Home > Research > Projects > Data Flows in Genomic and Environmental Science
View graph of relations


Data Flows in Genomic and Environmental Science

Project: Non-funded ProjectResearch


The aim of the theme is to re-describe how data moves in NGS (Next Generation Sequencing) genomic sciences and in ENS (Embedded Networked Sensing) environmental sciences. In the life sciences, NGS and ENS epitomise very different data ‘topographies’. The mini-theme will develop maps of trajectories of data from collection (NGS instruments, embedded network sensors) through analysis, storage, visualizations, models, and publications. We have identified two related points of analytical focus: replication and durability. In the NGS setting,replication is a key problem. At the recent BBSRC workshop ‘Challenges of Visualizing Biological Data’ (Bristol, November 2010), Reinhard Schneider (EMBL-Heidelberg) identified the very low rate of replicability of genomic data (~2%). In the ENS setting, durability is a key problem.
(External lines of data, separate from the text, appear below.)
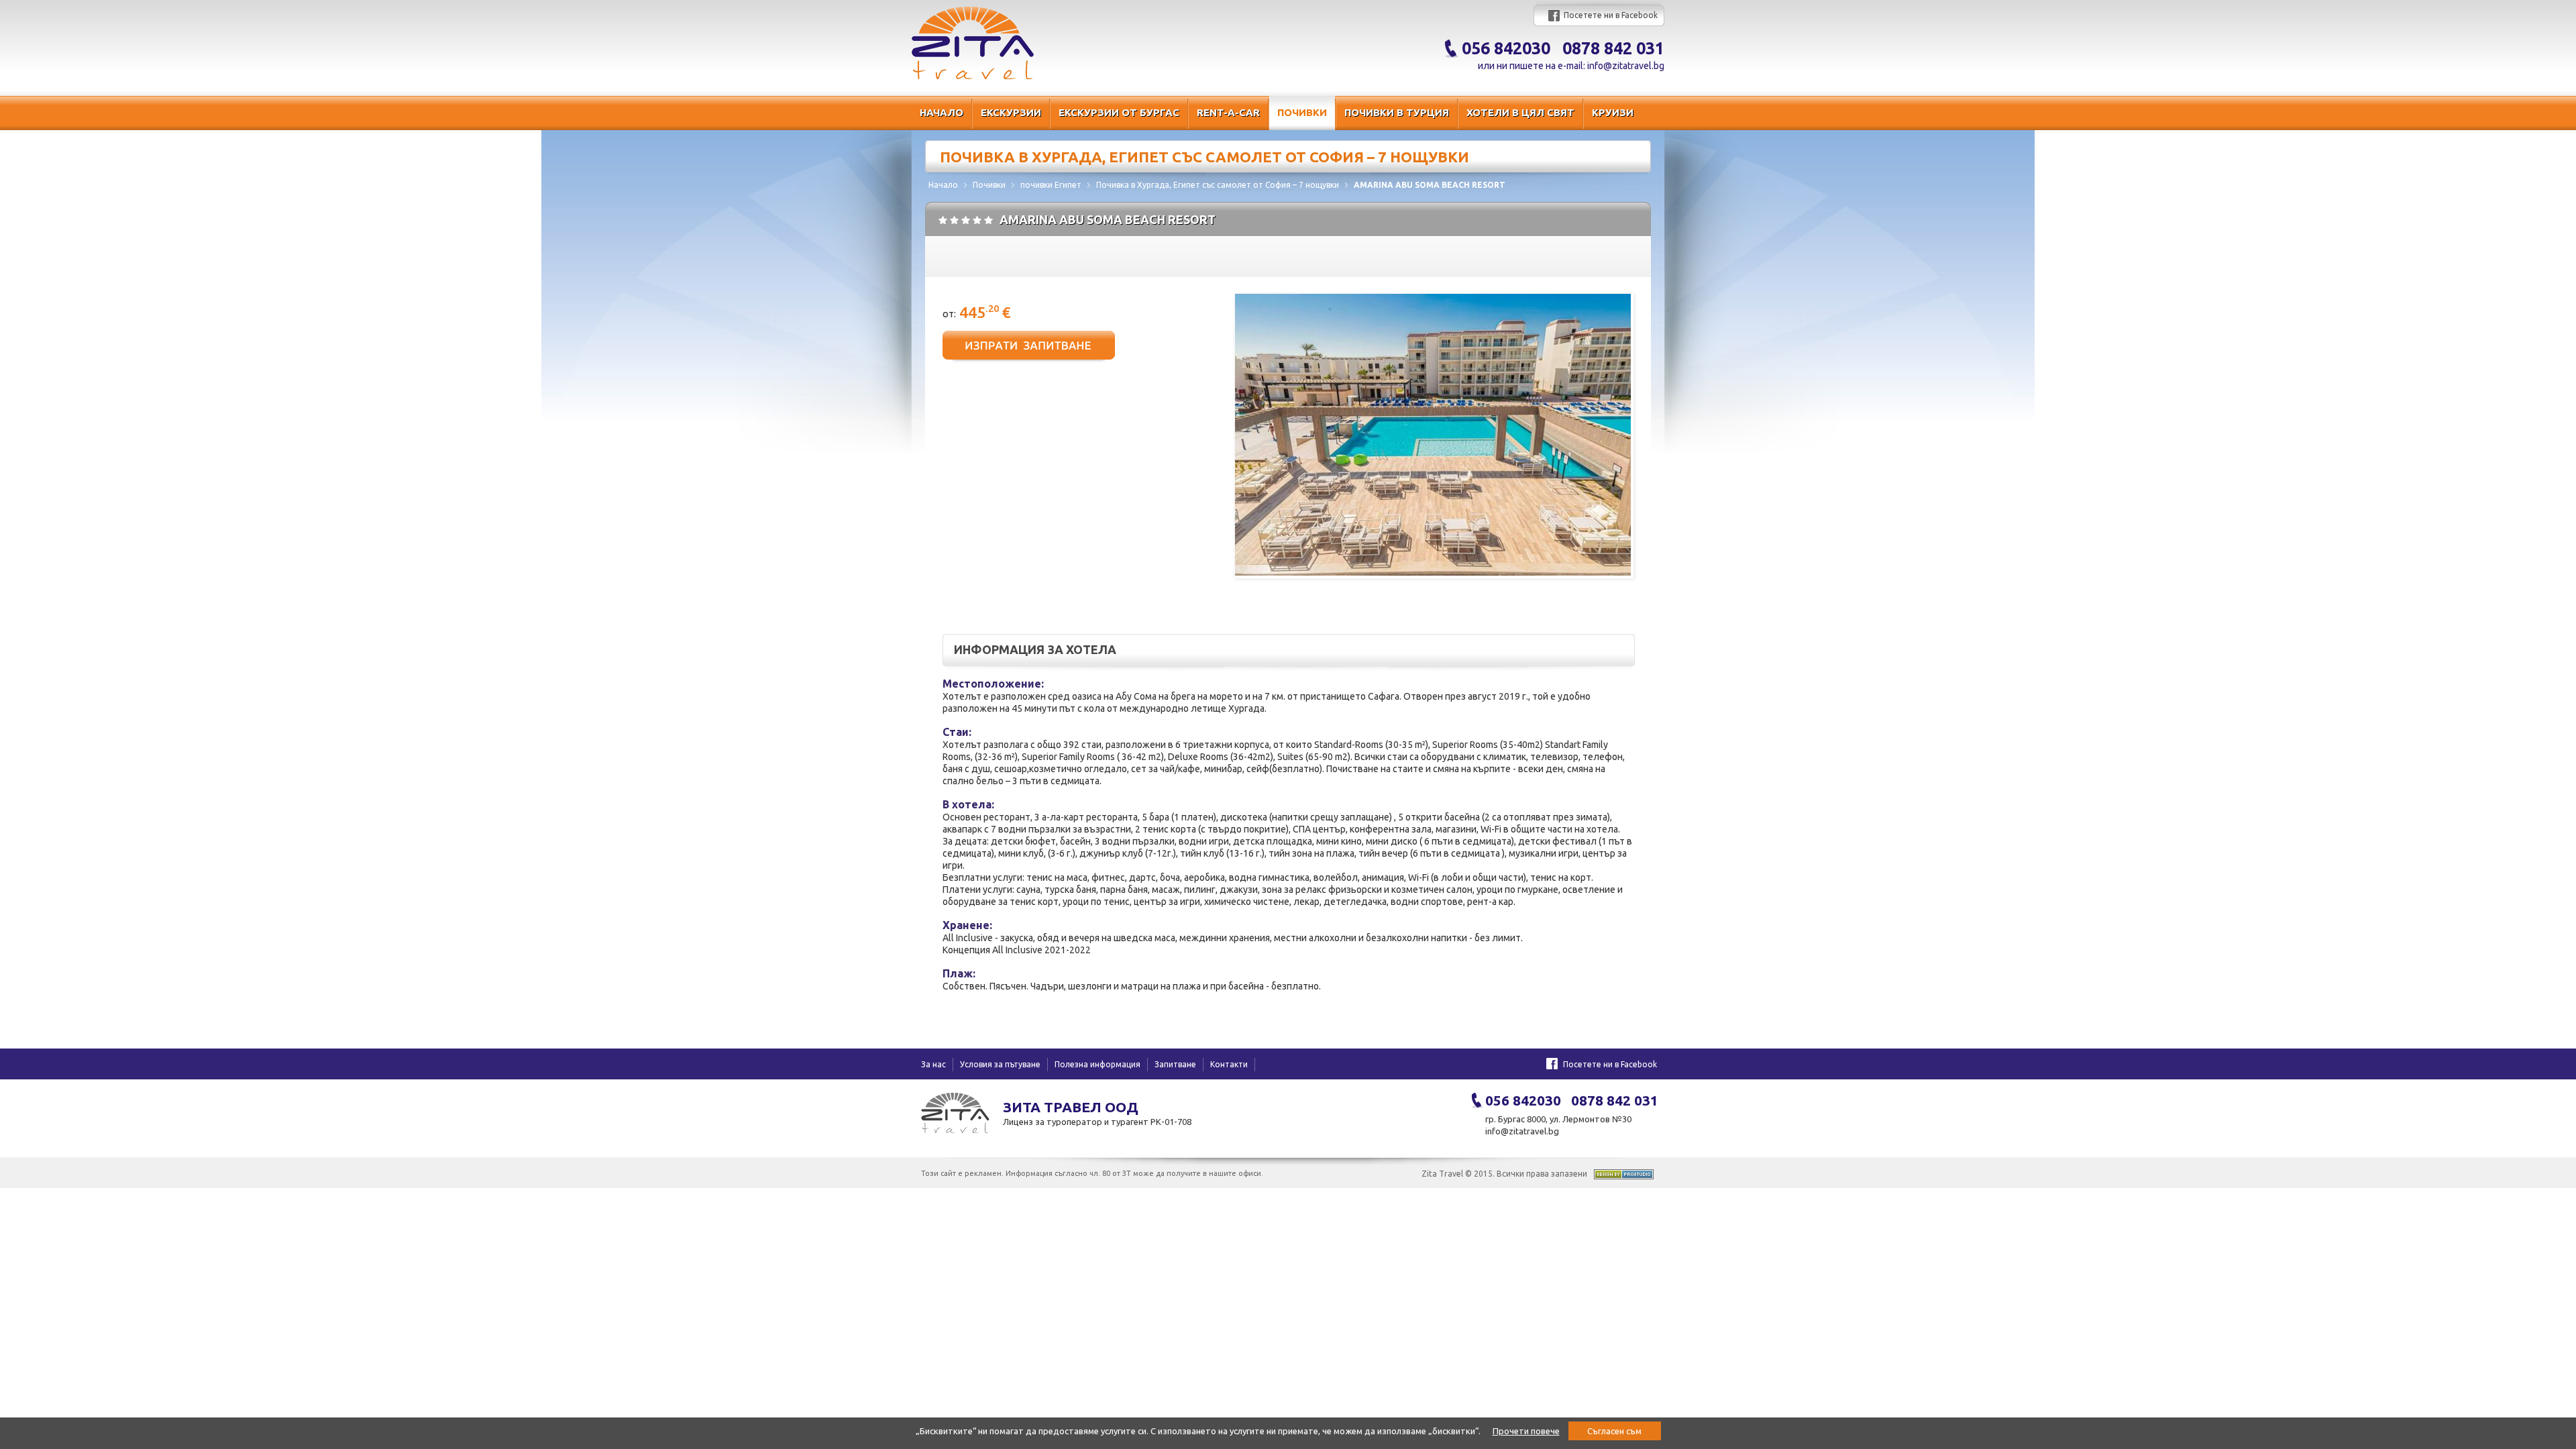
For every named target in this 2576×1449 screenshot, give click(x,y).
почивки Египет (1050, 184)
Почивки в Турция (1396, 112)
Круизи (1612, 112)
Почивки (1302, 112)
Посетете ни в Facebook (1611, 15)
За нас (933, 1064)
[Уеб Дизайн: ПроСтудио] (1624, 1176)
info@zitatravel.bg (1625, 65)
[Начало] (973, 75)
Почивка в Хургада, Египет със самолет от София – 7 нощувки (1217, 184)
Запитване (1175, 1064)
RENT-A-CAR (1228, 112)
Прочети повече (1526, 1431)
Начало (941, 112)
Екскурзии (1011, 112)
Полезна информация (1097, 1064)
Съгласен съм (1614, 1431)
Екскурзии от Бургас (1119, 112)
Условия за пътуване (1000, 1064)
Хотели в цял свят (1520, 112)
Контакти (1229, 1064)
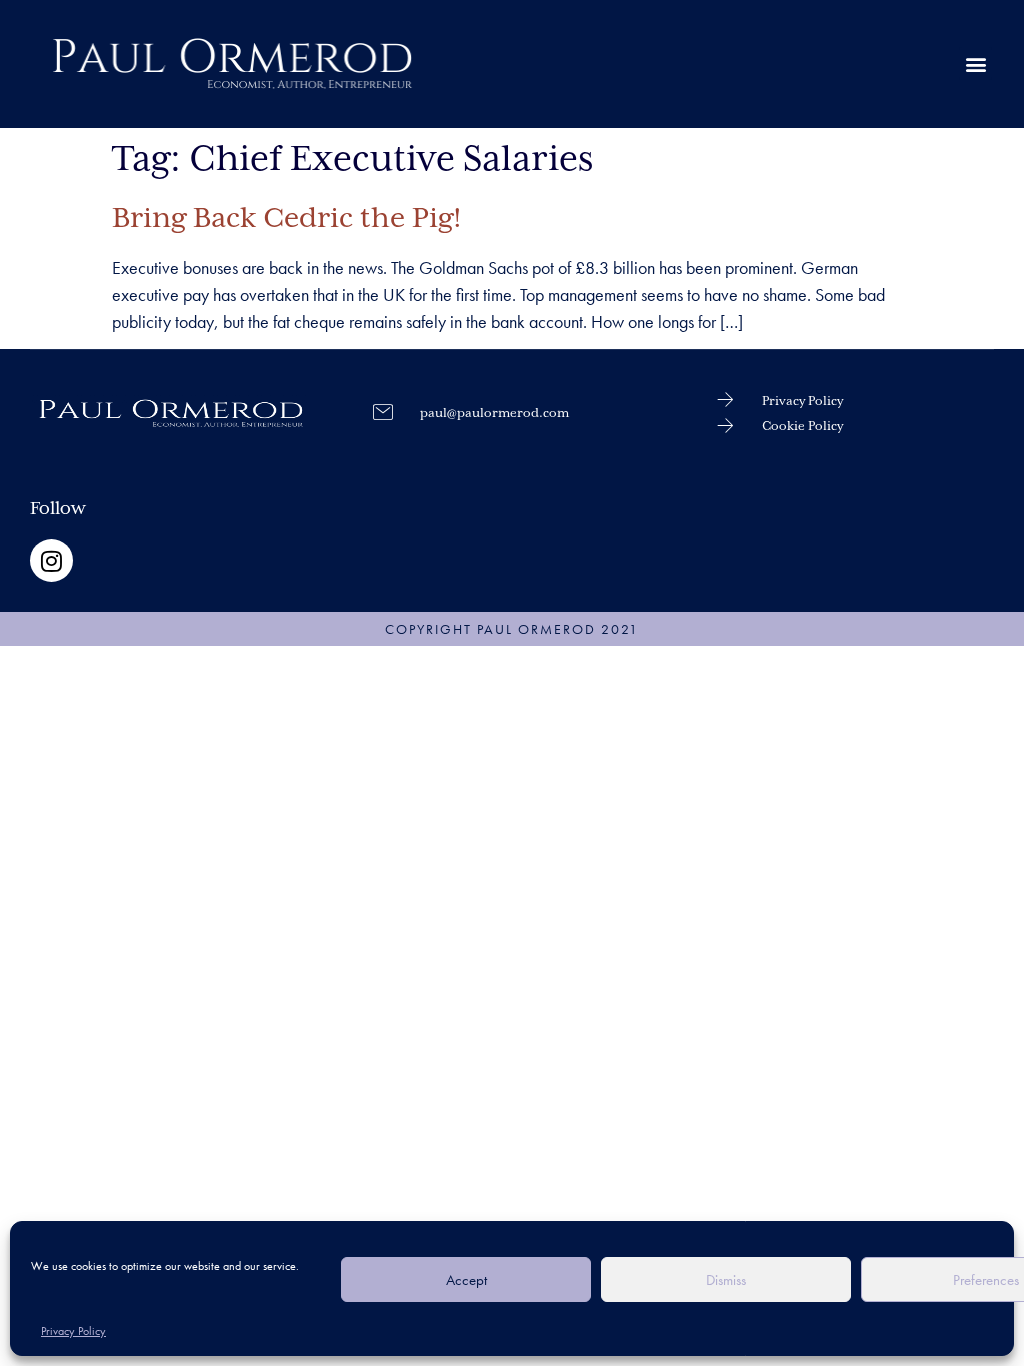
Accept (466, 1280)
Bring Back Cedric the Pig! (287, 219)
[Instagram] (51, 560)
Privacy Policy (73, 1331)
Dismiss (726, 1280)
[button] (975, 63)
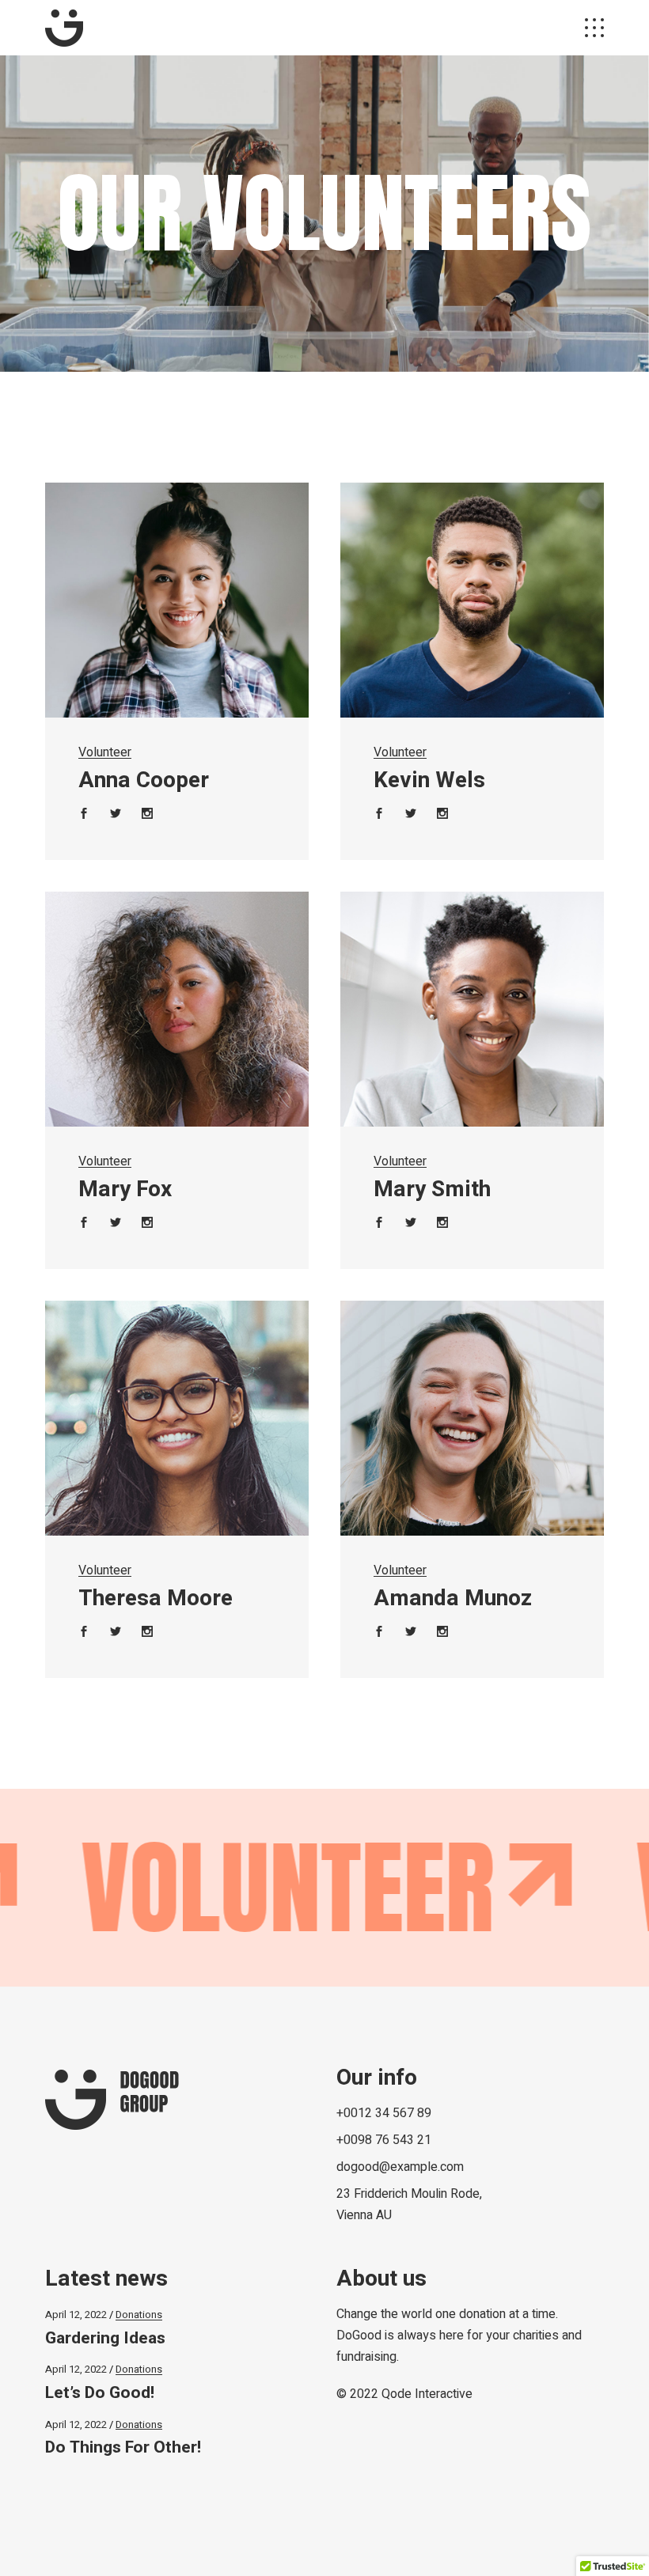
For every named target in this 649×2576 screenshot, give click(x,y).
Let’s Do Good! (99, 2393)
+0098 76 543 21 (383, 2140)
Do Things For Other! (123, 2447)
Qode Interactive (427, 2394)
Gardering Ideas (105, 2338)
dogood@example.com (400, 2166)
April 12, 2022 (76, 2314)
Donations (139, 2314)
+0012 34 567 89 (383, 2113)
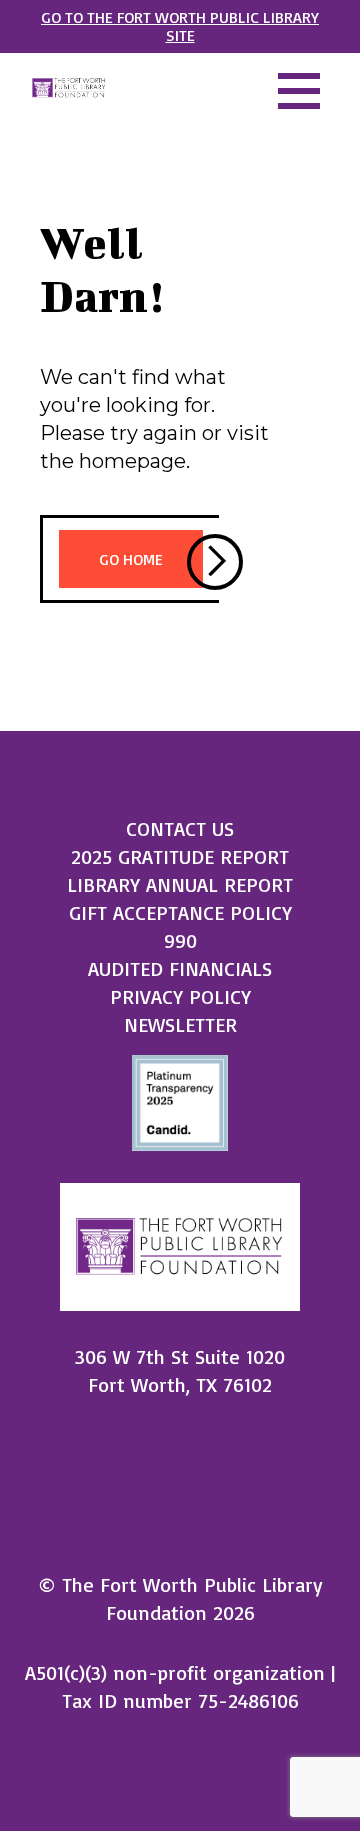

Recent work at CENS (UCLA) and elsewhere indicates that the obtaining of high volume environmental data over time requires careful planning to make sure environmental and computer scientists have an ongoing stake in keeping the sensor network going.
One key reference point for e-science is what we are calling ‘data metrology.’ Across both NGS and ENS, there are many general measurements of data size and quantity. In practice, they are a very inadequate guide to the problems of doing e-Science. There are good reasons to come up with better metrologies of data and with metrics that indicate where the value in data comes from. However,
realistic metrics might be hard to establish precisely because of the evolving nature of the data topographies.